Muy poco a poco, todos estos factores nos han ido separando de la cocina catalana. Una cocina rica, dulce, pero pesada que requiere tiempo y horas. En definitiva, unos esfuerzos que, quizás, ya no queremos dedicar a los fogones de casa. Si no que preferimos recalentar un plato de quinta gama. Porque, no sé vosotros, pero yo no veo jóvenes paseando por el mercado el sábado por la mañana. O yendo a hacer la compra con los abuelos y aprendiendo a seleccionar el producto. Reengancharnos a la cocina de antes es posible. Y tanto que lo es, y quien diga el contrario miente. Ahora bien, tenemos que arremangar manos y mangas para deshacer los pasos erróneos de los últimos años y acercarnos otra vez a la cocina que deslumbró el norte de los árboles genealógicos catalanes y que los ha hecho crecer.
La cocina es equilibrio. La supervivencia es equilibrio. La inteligencia es equilibrio. Nosotros pertenecemos a la cocina mediterránea, que no es solo una forma de comer, sino que es una forma de vivir, es una forma de estar presente en el mundo. Sin prestar atención resulta que nos abstenemos, mientras que paralelamente nos estamos alimentando de cheesecake, de ramen, de empanadas, de sushi y de ceviches. Claro está que son cocinas deliciosas y tienen su encanto, pero cuando viaje al Perú celebraré con orgullo probar el mejor ceviche del mundo. Y diré más: si alguien que es peruano abre un restaurante peruano en Barcelona, yo también lo celebro y, si es bueno, me encanta.

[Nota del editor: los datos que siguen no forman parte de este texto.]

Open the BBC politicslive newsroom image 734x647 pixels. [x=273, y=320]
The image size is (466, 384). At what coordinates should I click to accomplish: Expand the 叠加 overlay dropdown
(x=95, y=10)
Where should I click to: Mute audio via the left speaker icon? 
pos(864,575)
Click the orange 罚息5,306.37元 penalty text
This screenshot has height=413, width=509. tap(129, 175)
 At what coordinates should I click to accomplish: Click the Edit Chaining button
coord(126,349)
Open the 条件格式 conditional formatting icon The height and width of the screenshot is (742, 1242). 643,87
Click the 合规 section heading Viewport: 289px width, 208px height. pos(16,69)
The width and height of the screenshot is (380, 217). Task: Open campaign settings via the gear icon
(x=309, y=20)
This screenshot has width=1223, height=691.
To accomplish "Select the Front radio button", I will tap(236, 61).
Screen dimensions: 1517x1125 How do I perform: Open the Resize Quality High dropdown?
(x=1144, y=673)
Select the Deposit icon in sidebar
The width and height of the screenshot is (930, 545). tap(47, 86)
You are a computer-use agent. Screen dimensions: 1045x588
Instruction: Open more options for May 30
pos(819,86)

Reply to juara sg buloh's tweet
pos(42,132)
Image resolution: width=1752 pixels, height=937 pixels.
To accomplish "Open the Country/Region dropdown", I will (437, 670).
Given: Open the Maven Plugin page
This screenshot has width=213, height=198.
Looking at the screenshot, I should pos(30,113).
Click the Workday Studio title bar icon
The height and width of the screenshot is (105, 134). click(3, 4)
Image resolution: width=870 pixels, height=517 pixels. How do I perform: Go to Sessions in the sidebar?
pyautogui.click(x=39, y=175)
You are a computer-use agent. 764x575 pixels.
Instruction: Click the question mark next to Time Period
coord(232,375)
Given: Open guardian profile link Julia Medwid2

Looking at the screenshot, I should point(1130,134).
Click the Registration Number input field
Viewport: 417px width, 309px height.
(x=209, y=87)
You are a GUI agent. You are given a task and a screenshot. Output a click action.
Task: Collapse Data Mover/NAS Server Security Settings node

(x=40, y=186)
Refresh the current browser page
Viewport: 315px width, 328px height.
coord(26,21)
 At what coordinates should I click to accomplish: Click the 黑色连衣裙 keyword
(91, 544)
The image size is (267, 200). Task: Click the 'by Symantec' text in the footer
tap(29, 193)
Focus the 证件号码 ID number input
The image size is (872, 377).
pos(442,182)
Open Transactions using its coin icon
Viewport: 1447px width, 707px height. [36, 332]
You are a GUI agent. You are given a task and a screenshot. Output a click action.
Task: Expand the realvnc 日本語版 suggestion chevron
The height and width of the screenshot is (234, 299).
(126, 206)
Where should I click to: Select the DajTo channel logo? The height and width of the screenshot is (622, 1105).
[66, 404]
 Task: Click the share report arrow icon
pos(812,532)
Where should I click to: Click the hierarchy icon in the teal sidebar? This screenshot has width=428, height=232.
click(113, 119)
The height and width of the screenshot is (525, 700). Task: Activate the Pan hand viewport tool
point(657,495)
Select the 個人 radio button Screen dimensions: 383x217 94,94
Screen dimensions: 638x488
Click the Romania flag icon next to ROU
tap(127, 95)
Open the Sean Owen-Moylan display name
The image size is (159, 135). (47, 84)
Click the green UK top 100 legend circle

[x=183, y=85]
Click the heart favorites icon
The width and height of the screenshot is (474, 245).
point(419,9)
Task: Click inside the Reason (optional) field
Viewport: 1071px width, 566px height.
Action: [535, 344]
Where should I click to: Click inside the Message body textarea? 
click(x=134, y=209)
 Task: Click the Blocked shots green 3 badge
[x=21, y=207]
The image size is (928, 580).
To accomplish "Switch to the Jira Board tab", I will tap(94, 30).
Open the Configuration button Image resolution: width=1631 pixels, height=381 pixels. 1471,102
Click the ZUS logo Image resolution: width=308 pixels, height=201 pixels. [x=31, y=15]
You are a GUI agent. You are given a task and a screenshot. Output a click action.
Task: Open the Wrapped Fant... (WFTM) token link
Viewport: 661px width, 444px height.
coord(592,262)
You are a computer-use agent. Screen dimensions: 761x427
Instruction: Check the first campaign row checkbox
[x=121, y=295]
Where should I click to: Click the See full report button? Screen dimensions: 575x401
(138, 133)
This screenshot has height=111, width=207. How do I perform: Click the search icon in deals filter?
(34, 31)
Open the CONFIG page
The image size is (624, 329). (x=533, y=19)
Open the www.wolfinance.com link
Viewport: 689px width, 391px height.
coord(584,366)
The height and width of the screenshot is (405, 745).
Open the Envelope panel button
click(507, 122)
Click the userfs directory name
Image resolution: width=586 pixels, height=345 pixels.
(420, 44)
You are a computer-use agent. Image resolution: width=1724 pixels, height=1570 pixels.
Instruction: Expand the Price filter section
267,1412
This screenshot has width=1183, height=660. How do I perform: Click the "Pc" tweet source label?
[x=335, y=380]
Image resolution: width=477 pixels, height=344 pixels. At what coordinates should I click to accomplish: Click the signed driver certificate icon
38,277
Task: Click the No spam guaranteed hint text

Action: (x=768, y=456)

La cocina no es excluyente. Si hay una técnica foránea que es excelente y la podemos incorporar, hagámoslo sin ningún tipo de duda ni vergüenza. No es un “los catalanes primero”, sino que es un “los catalanes también”. Lo que sería lógico y hablaría muy bien de Barcelona es que por cada restaurante donde puedas comer ramen, hubiera 10 restaurantes de cocina catalana donde probar escalivadas, escudelles y caracoles. Y eso no es así, y cuando eso no es así, tenemos que sacudir un poquito el árbol y hacer caer unas hojas.